A spokeswoman for DoorDash said that, at this time, the company isn’t disclosing the grocer retailers that it plans to work with in the San Francisco pilot with Cruise.

“We are excited to partner with Cruise to develop our expertise in the autonomous vehicle delivery space,” DoorDash CEO Tony Xu said in a statement. “We see autonomous vehicles playing a major role in the future of delivery as consumer behaviors continue to shift online, and we are confident Cruise’s leading technology will help us scale to meet growing consumer demand.”

DoorDash aims to use the Cruise driverless vehicles to test and improve the efficiency of getting food and groceries from its merchants to its customers’ doors. The companies said they will evaluate and develop safety, operational and other learnings in the pilot.

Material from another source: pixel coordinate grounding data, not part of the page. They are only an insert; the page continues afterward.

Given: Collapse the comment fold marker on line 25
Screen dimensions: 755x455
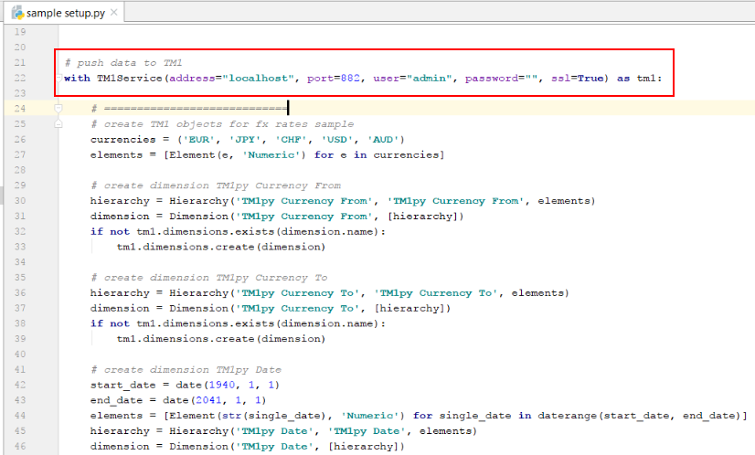Looking at the screenshot, I should pos(58,123).
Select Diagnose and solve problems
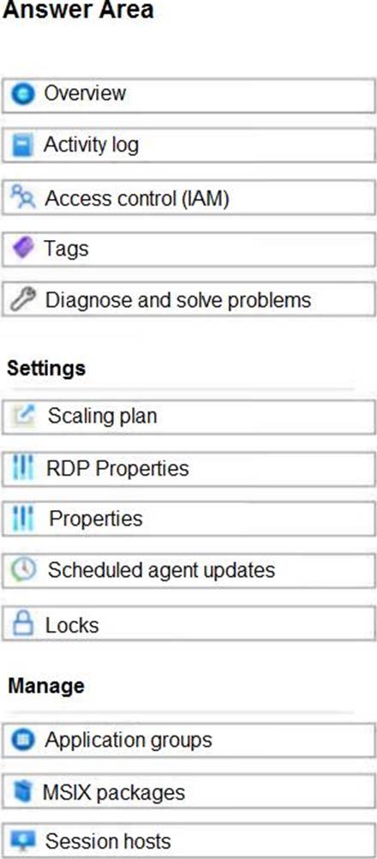The height and width of the screenshot is (859, 377). coord(189,300)
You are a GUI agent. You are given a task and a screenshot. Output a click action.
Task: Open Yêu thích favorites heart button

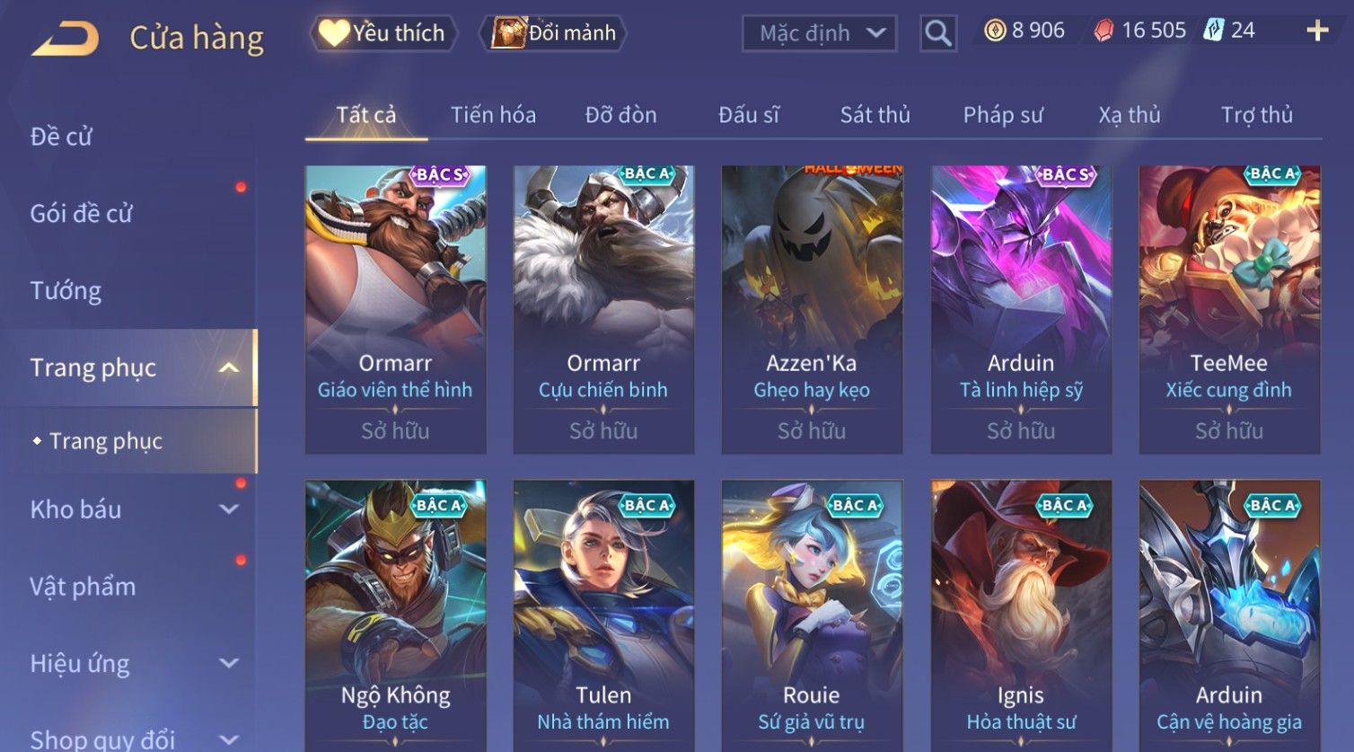click(383, 33)

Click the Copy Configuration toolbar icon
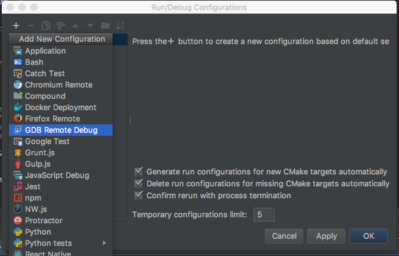pos(45,26)
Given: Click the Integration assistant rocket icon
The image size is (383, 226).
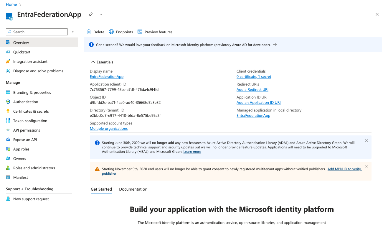Looking at the screenshot, I should coord(8,61).
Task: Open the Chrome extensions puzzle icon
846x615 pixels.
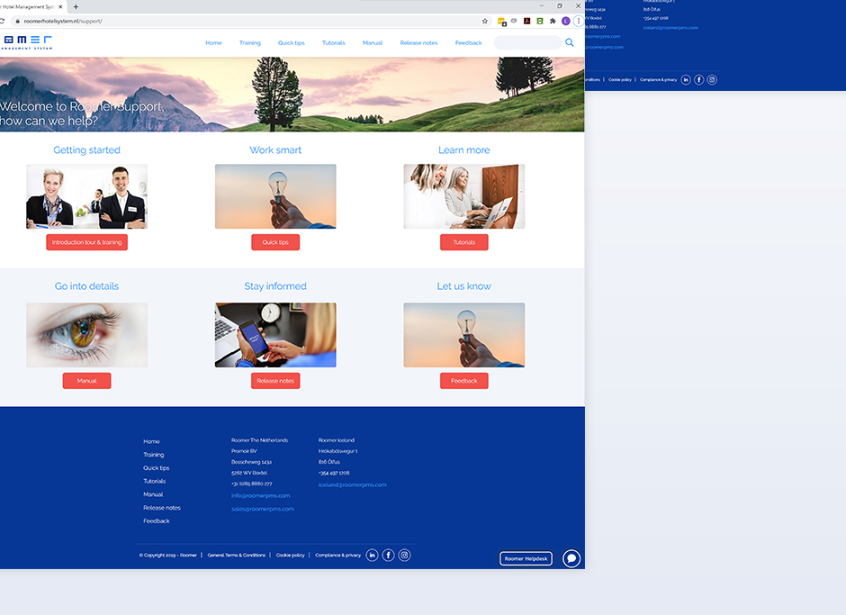Action: (x=553, y=21)
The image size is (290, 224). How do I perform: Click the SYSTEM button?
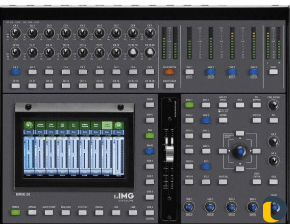(257, 120)
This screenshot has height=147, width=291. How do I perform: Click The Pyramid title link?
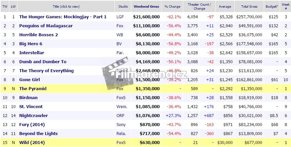[x=33, y=88]
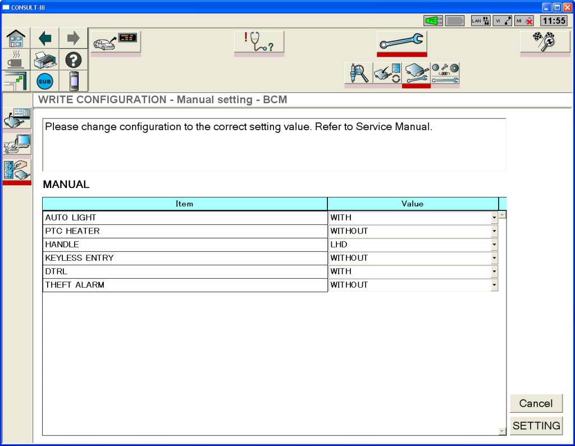Open the PTC HEATER value dropdown
This screenshot has height=446, width=575.
494,231
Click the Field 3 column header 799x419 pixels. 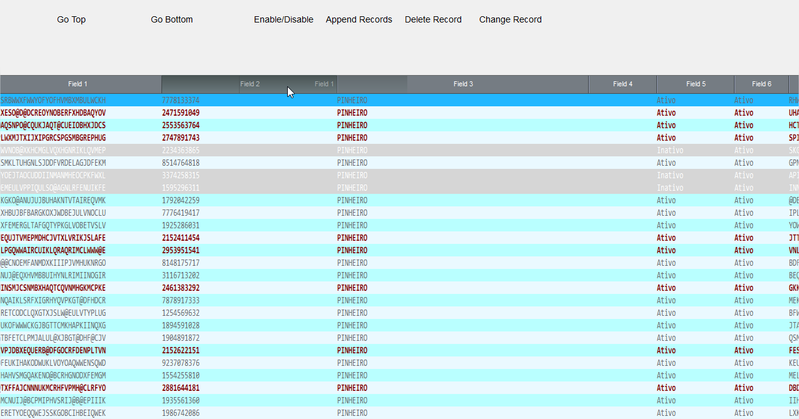(463, 84)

Owned by General Motors and also backed by Honda Motor Co., Cruise uses the Chevrolet EV Bolt for its fleet. The vehicles sport an array of sensors, cameras and radars to capture a 360-degree view that enables them to “intelligently” navigate city streets. Each car carries 10 cameras that take pictures at a rate of 10 shots per second. The company, founded in 2013, said the sensors allow for data collection across traffic, road maintenance and environmental factors, as well as real-life road situations like a dog darting across the road or an unexpected hard braking by another car in front of the vehicle. During development and testing, an operator sits behind the wheel and can take control of the vehicle when necessary.

“Delivery is a significant opportunity for Cruise as we prepare to commercialize our autonomous vehicle technology and transform transportation,” Cruise CEO Dan Ammann stated. “Partnering with DoorDash will provide us with critical learnings as we further our mission to deliver technology that makes people’s lives better and more convenient.”